Скоро возникла мысль: нельзя ли всю роль построить при помощи физических действий, которые следовали бы одно за другим, как звенья в цепи, чтобы совсем не было перерывов, чтобы актера все время что-то поддерживало со стороны, и он бы не срывался и не падал.
Когда пьеса давала возможность это сделать, актер был гарантирован от срывов и падений и, кроме того, — что, пожалуй, и было самым существенным, — «я есмь», найденное на одном физическом действии, поддерживалось на другом.

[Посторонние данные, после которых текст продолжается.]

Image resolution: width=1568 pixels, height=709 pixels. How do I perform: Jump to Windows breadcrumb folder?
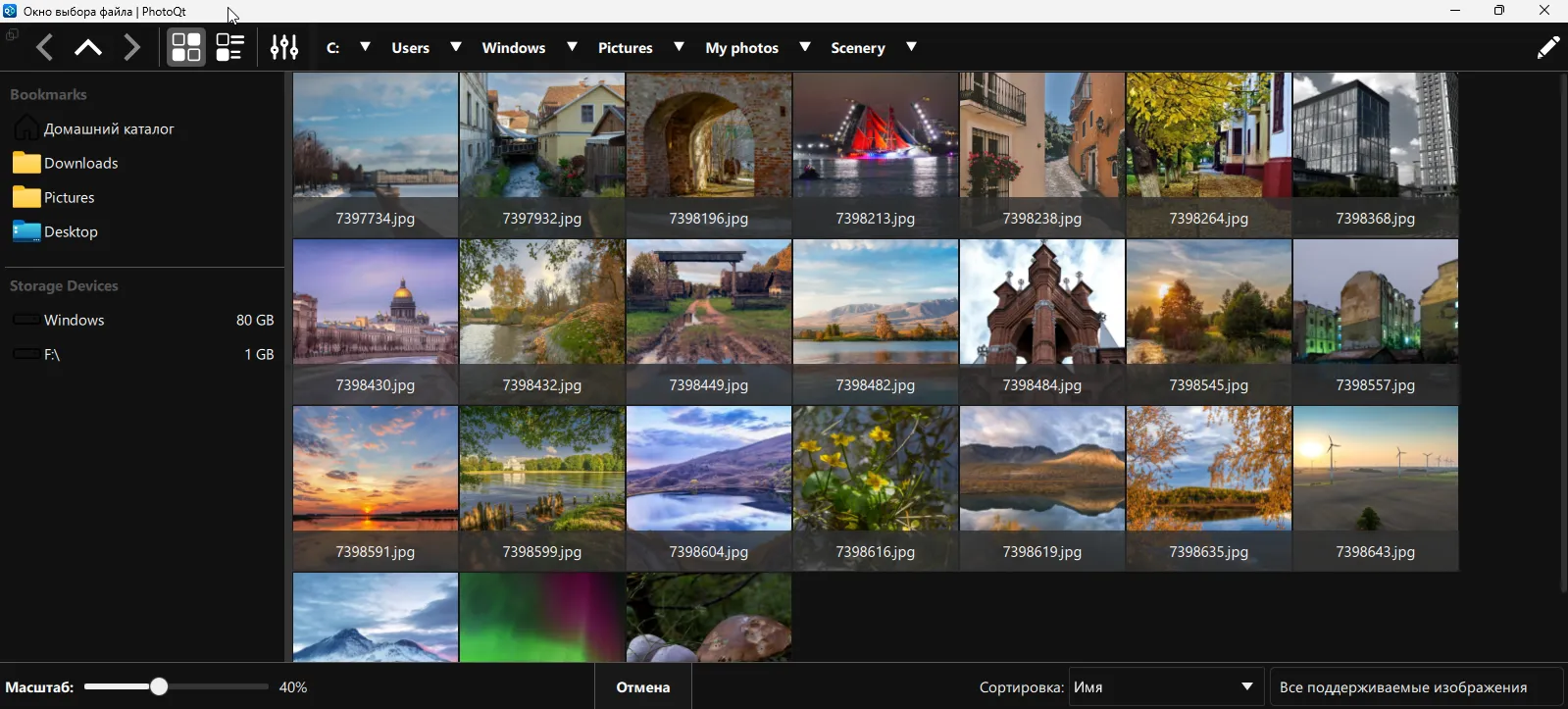click(513, 47)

Затем — на третьем, и когда таких верных «я есмь» было много, то они иногда сливались друг с другом, как капли, и само собой образовывалось одно общее «я есмь». Это наводило на мысль: не здесь ли самый верный путь к художественному перевоплощению?
Однако в некоторых случаях обычного физического действия быть совсем не может. Например, при каком-нибудь очень серьезном, значительном разговоре мы не в состоянии даже и продолжать нашей беседы, если при этом что-нибудь делаем. На ходу, во время прогулки мы ведем самые разнообразные разговоры, и ходьба не мешает нам. Но лишь только в нашей беседе ударит нас что-нибудь очень острое, неожиданное и важное — мы останавливаемся (идти уже не можем) и, стоя на месте, с горячностью обсуждаем взволновавшую нас мысль или известие. А ведь ходьба для нас движение вполне автоматическое и не требует никакого особого внимания. Что же сказать о других движениях и действиях, которые не являются автоматическими и требуют для своего выполнения изрядной доли внимания? Как быть, когда физическое действие уже мешает нам и, будто бы его и быть не должно?